-- Begin Extract to read --

# How to fix pitted headlights?



## GM4life (Mar 18, 2007)

I want to fix my pitted headlights before I purchase headlight armor for them. How do I get rid of the pits from road debris? Do I wet sand with 1000 and then with 2000 grit sand paper? New headlight assy are over $400 each! Too bad I just can't order the plastic cover.


----------



## Rukee (Feb 8, 2007)

I've cleaned a few with a buffer and rubbing compound. Being careful not to get the plastic too hot doing it.


----------



## GM4life (Mar 18, 2007)

The rubbing compound get rid of the pits?


----------



## Rukee (Feb 8, 2007)

It gets rid of most of them. It's not perfect, but they look tons better then before I started.


----------



## GM4life (Mar 18, 2007)

Thanks Rukee. I have to find some good rubbing compound.


----------



## Bluegoat05 (Mar 22, 2010)

hey i just re clear coated my head lights they look brand new but you'll want to have someone do it that knows what to do so the clear wont flake off.. also if you are just gonna buff your lights you can try sanding them with 2000 to 4000 grit and then polish


----------



## Mike_V (Mar 10, 2006)

Any polish, low speed, lot of water. Try that before compound and compound before sanding. I've done some horrible looking lights that came out like new. I finish it with some plastic polish just to get that last bit of shine; it must be really fine.

-- End Extract to read --
-- Begin Material supplied --

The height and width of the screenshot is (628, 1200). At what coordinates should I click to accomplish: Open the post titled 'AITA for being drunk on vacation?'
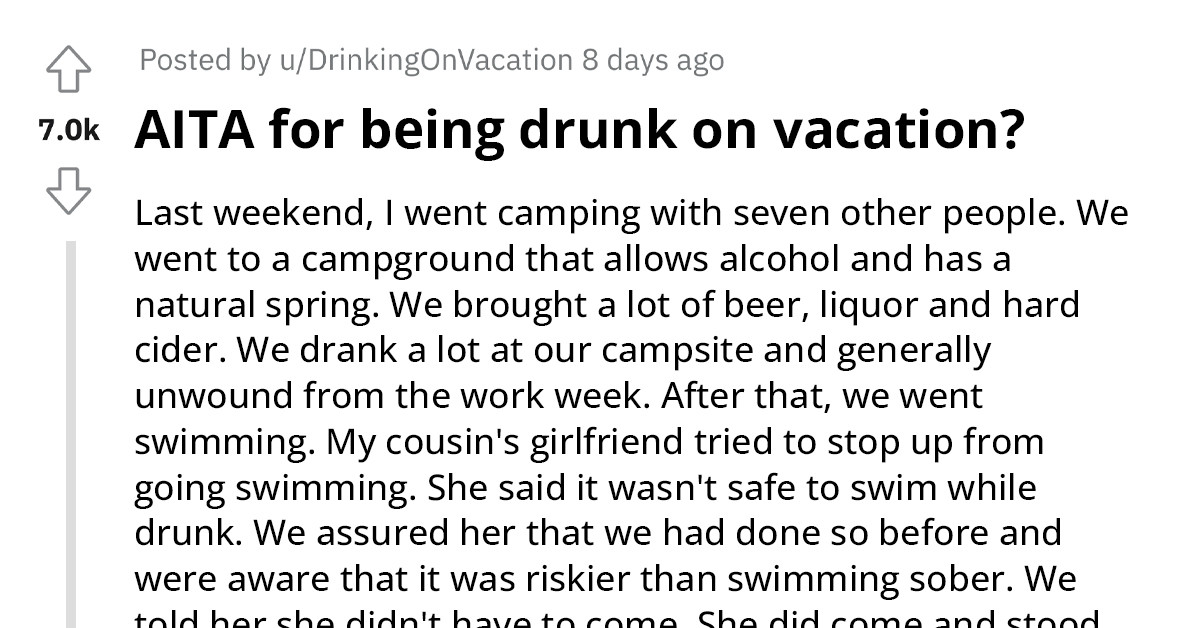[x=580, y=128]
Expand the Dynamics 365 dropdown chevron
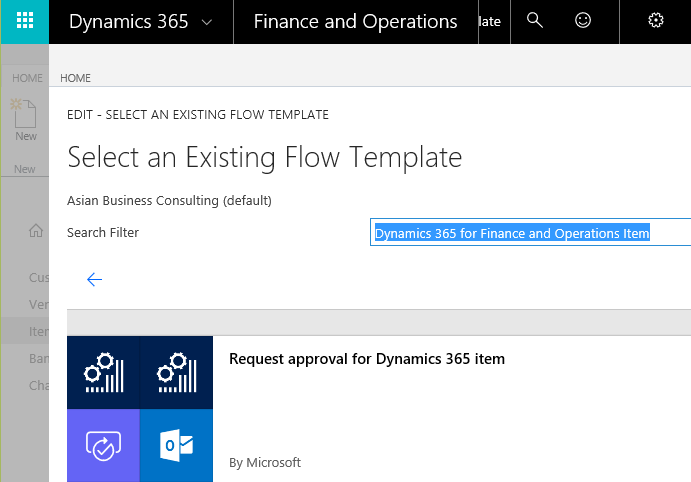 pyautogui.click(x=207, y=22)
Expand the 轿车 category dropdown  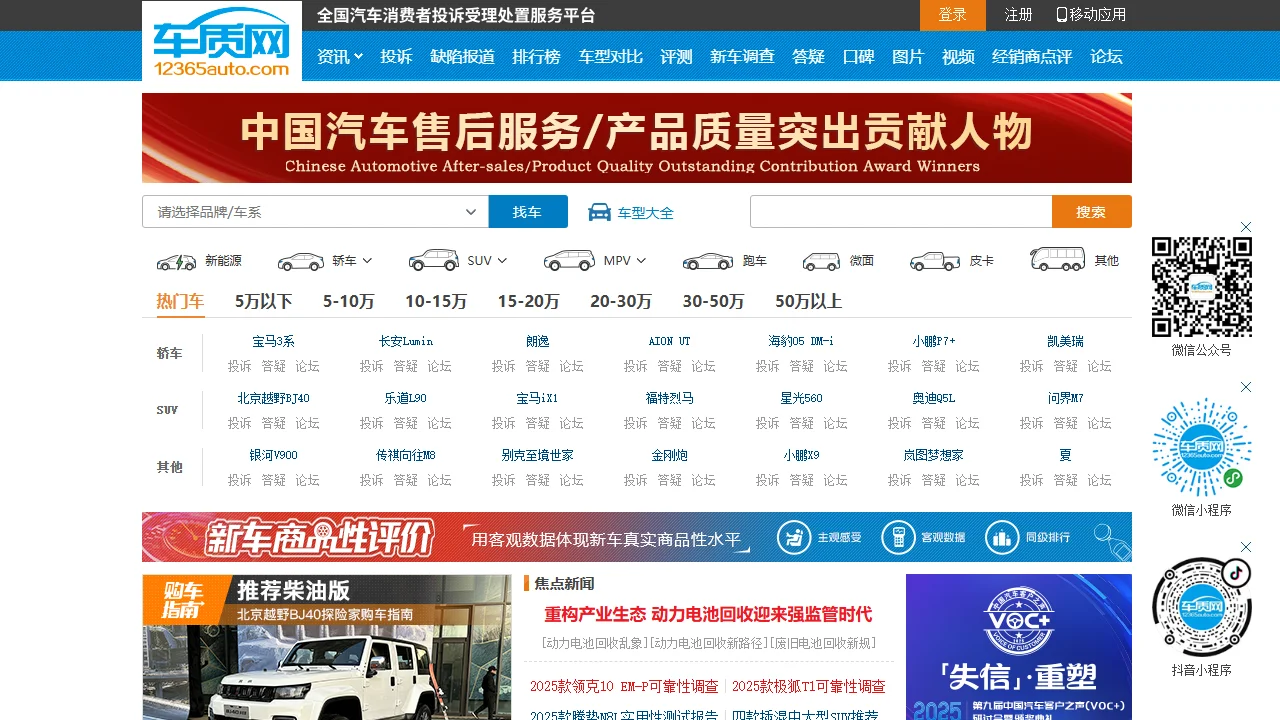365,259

-- End Material supplied --
-- Begin Material supplied --

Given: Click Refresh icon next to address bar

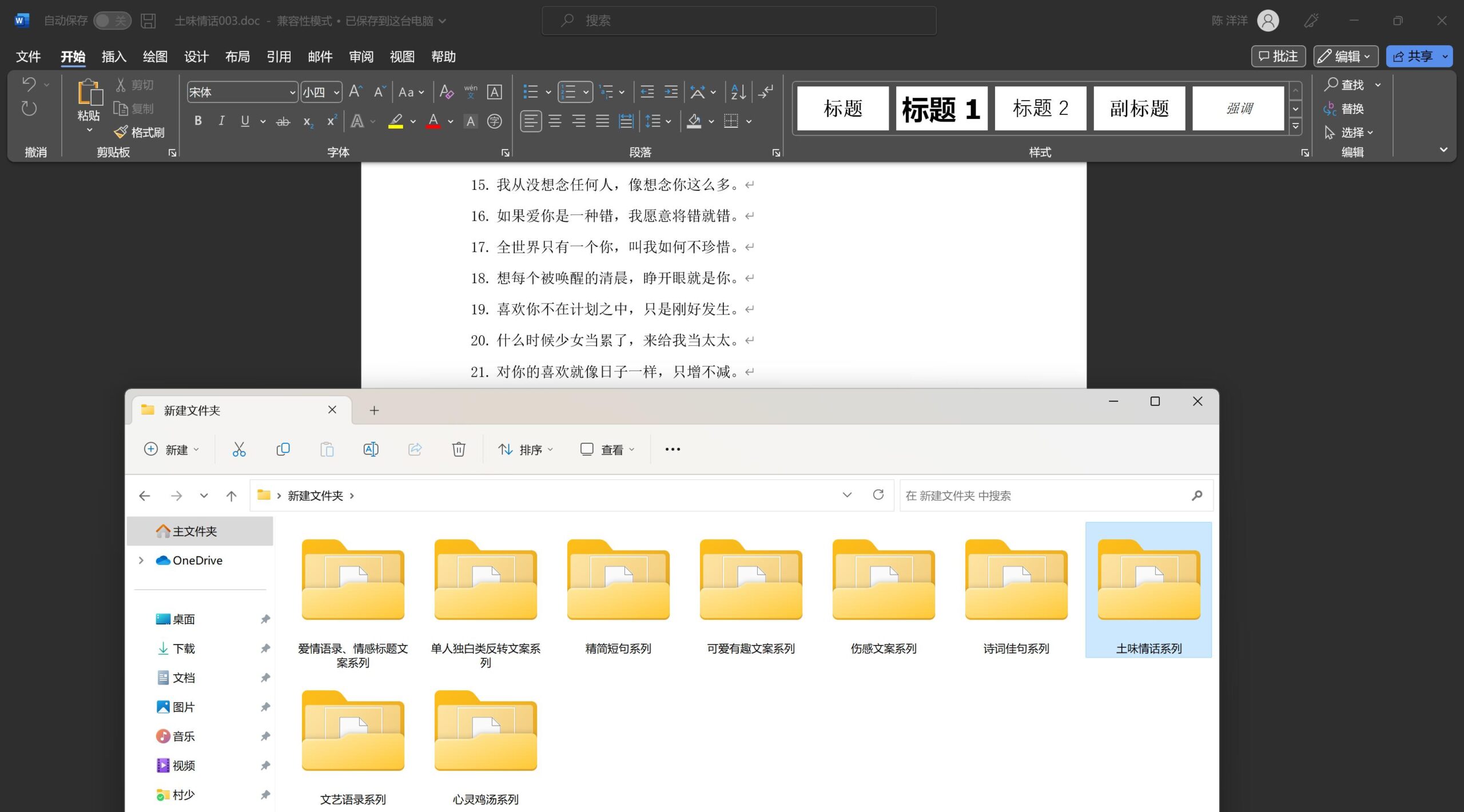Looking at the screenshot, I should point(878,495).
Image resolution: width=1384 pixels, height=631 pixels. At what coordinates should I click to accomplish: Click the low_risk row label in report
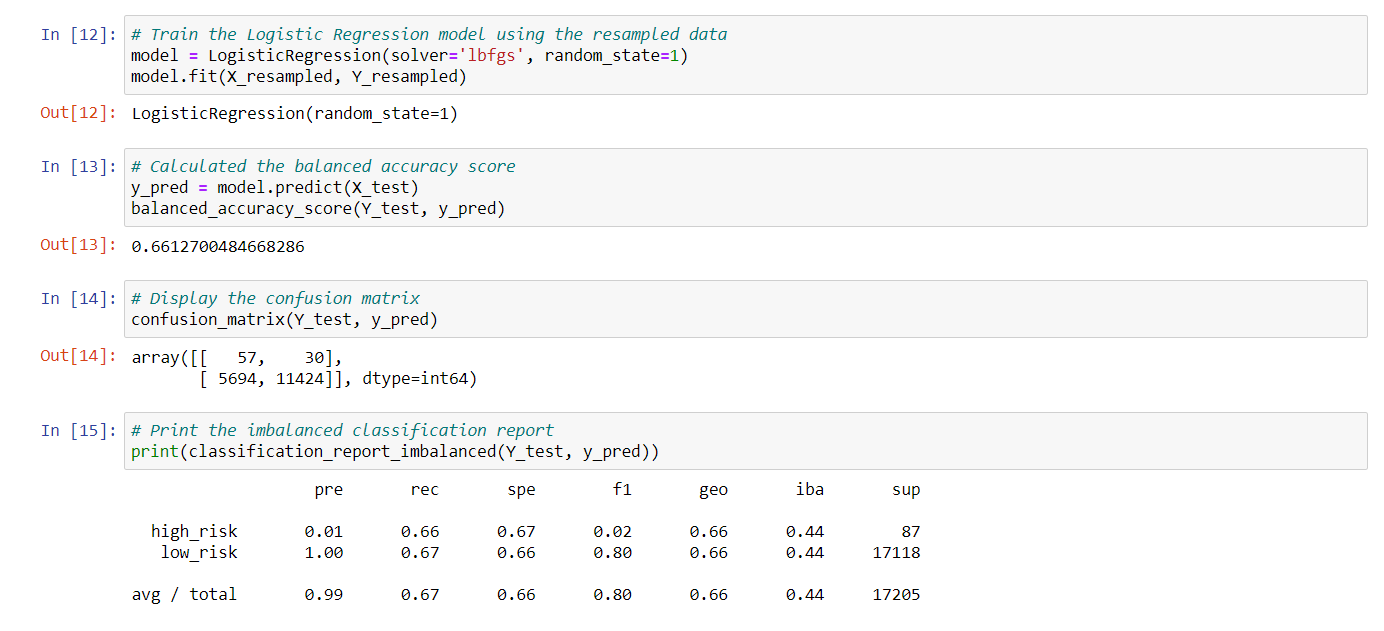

-- End Material supplied --

**Brief A**
Transcribe the passage of the pitted headlights thread from "## Mike_V (Mar" to "be really fine.".
**Brief B**
Write the next part of the thread about fixing pitted headlights, picking up after its final post.

**Right answer A**
## Mike_V (Mar 10, 2006)

Any polish, low speed, lot of water. Try that before compound and compound before sanding. I've done some horrible looking lights that came out like new. I finish it with some plastic polish just to get that last bit of shine; it must be really fine.

**Right answer B**
I use plastic polish once a year to remove any fine marks.


----------



## GM4life (Mar 18, 2007)

I end up buying a Plastic restore kit. It contains 1000, 1500, 2000, 2500 grit sandpaper, and plastic polishing compound. I end up using the Mcguires Plastic X compound, that I had on the shelf, it worked better than what the kit had. I did one of my headlights to test it out, then did all four of my wifes lights on her G8. After I got the lights taken car of, I installed Headlight Armor on the head and fog lights.


----------



## Lautinjr (Mar 27, 2010)

I just used the Mcguires kit and it got rid of the build up but did nothing for the pitting I'll need some sand paper and time I guess to fix that.


----------



## GM4life (Mar 18, 2007)

The 1000 grit got rid of most of the pits but some of the few deeper ones you can still see alittle. I didn't want to risk using a more rough grit, didn't want to damage the plastic more than what it was. Other than that they look way better than what I started out with. After you do it I suggest getting some Laminx or Headlight Armor to keep the protected.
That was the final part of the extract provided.